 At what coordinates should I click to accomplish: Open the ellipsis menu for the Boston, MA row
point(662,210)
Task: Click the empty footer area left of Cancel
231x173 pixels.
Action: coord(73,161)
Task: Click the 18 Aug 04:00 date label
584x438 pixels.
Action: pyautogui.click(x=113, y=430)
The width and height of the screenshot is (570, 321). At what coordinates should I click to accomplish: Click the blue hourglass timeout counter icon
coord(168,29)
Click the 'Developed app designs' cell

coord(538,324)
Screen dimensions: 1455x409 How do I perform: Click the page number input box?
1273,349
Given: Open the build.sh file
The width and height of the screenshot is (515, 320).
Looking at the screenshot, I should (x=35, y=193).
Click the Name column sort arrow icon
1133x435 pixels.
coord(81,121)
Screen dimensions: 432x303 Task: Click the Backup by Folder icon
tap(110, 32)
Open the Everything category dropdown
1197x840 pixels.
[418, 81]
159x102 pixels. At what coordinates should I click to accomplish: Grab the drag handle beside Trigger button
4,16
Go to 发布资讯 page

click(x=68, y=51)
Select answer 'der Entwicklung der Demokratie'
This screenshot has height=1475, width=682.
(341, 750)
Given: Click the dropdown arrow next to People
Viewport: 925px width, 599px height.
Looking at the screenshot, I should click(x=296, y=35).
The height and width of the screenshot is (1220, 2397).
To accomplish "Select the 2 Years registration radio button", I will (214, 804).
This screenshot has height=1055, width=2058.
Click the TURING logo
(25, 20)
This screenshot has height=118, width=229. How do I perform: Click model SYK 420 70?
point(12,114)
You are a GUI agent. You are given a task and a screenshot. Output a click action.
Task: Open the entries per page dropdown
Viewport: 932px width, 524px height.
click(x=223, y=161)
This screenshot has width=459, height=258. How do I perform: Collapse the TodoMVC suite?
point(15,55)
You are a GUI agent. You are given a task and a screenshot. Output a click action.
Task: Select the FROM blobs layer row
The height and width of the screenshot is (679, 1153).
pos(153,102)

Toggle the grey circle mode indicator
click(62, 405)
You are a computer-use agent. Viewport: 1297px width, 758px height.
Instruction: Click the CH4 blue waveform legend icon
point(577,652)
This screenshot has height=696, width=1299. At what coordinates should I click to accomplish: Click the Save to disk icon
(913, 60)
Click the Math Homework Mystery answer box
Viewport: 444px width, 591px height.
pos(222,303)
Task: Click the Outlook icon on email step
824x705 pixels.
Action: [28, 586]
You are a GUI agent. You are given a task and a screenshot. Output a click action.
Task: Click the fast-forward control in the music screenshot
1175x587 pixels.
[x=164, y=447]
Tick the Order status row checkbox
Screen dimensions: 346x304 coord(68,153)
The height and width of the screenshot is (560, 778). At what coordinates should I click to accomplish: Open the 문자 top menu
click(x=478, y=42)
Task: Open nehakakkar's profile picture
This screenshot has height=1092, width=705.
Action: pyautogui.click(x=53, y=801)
┄┄┄┄┄┄┄┄┄┄┄┄┄┄┄┄┄┄┄┄
Exercise requirements:
In the records above, count the lines holding the word "arrow"; give only that number.

Exercise solution:
2